I’ve been reading (and watching) science fiction for as long as I can remember and it has, perhaps, helped shape my world view. In times of stress I tend to fall back to reading and watching old favorites. It’s an escape and a confirmation and also, honestly, almost like getting together with old friends. Since the election I’ve been dipping into my old favorites and seeing what the authors intended (or didn’t) – the message and the warning of what happens when we are not our best selves. Just as many of my fellow authors do, I suspect, I also wonder if we can be our best selves. I feel a primal fear about our future. Things do not go well when truth is option and a country and a world where the word post-truth is even being bandied about for how the next generation will live and govern says we are not in a good place.
When my mum was dying I had a couple of movies that I watched as a distraction as I tried to sleep at night. One of those was the Hunger Games. I’ve also read the books a time or two. So I know these books very well – I’ve written a blog post that explains that connection a bit more. I’ve also written a bit about what the changing view of today’s science fiction “hits” might mean to our society.
It’s always important to study history and learn from the past but I’ve always thought that there is much to be learned from science fiction. I see a lot of our current circumstances in the Hunger Games. Think about the Capital and the reverent appraisal of the need for the Games to safeguard the present… A system where various districts must provide for the Capital which protects the people and provides for them. Order must be maintained. Watching the Hunger Games again you can see it so clearly in the insanely sane way that Effie repeats the message on how the Hunger Games are so necessary to maintain the peace. You see it in how Effie is so pleased with all the luxury that the children will get to experience – even if for just a little while. You see it in a Capital that is so willing to eagerly watch children battle to the death, in the people’s who are so lost in not having a choice but to send their children off to face death and work just above the edge of starvation. The world of the Hunger Games is the post truth era.
My own books set far in the future and just barely touching into it imagine a world resulting from just the situation that we have now. Rich families (think Koch, Trump, DeVos, Grey, even Romney) that slowly take over until elections are no longer “necessary”. Creating a society where they mostly have what they need but they have given up privacy and their environment to maintain that standard of living with a government willing to kill rather than to risk losing their power. That future is so closely mirrored in what we are seeing today that it gives me pause.

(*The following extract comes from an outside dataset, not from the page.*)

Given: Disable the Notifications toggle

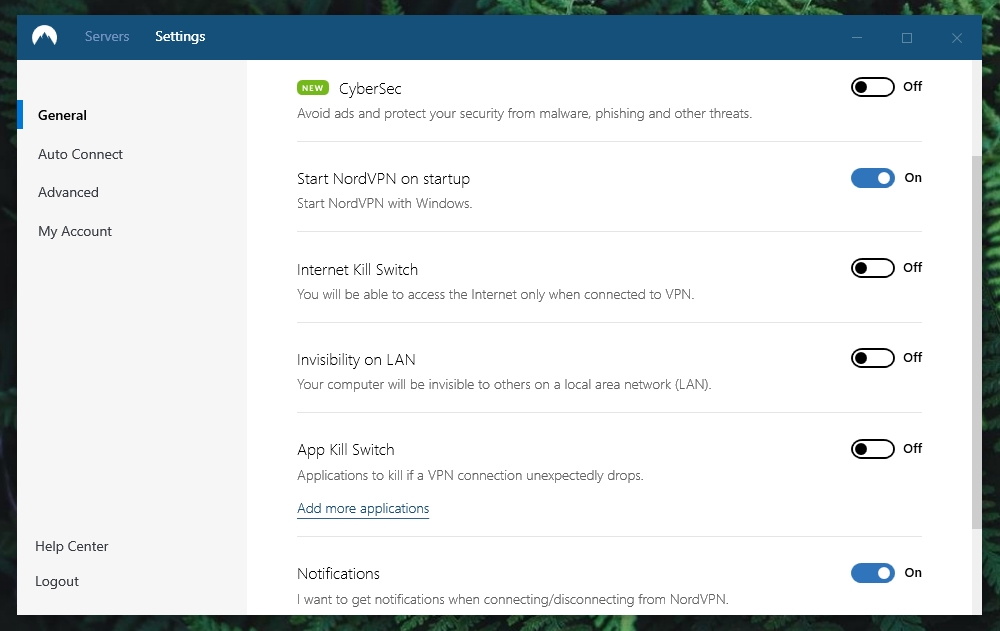Looking at the screenshot, I should tap(872, 573).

You can mix history with what is happening and pick a future. Today we are taking the gamble that our democracy can survive in a world where facts are “malleable” The pundits are arguing about how the Democrats can improve their messaging, reach a broader (whiter) audience, rather than the real discussions about facts, lies, Russian and FBI interference, voter suppression and how we are going to get back to a country that is governed by fact and not inference, innuendo, conspiracy theories and just plain lies.
I feel strongly that we can’t just ignore the lies and all of the rest. How do we just ignore it all and go on to pretend that this is all just normal. I think it’s very dangerous to just go forward with a transfer of power to the Trump family business. That is what we are doing and I’m not real sure that they are going to transfer it back. Donald Trump is breaking every norm and custom we have do we think he’s going to stop when he becomes the most powerful man in the world?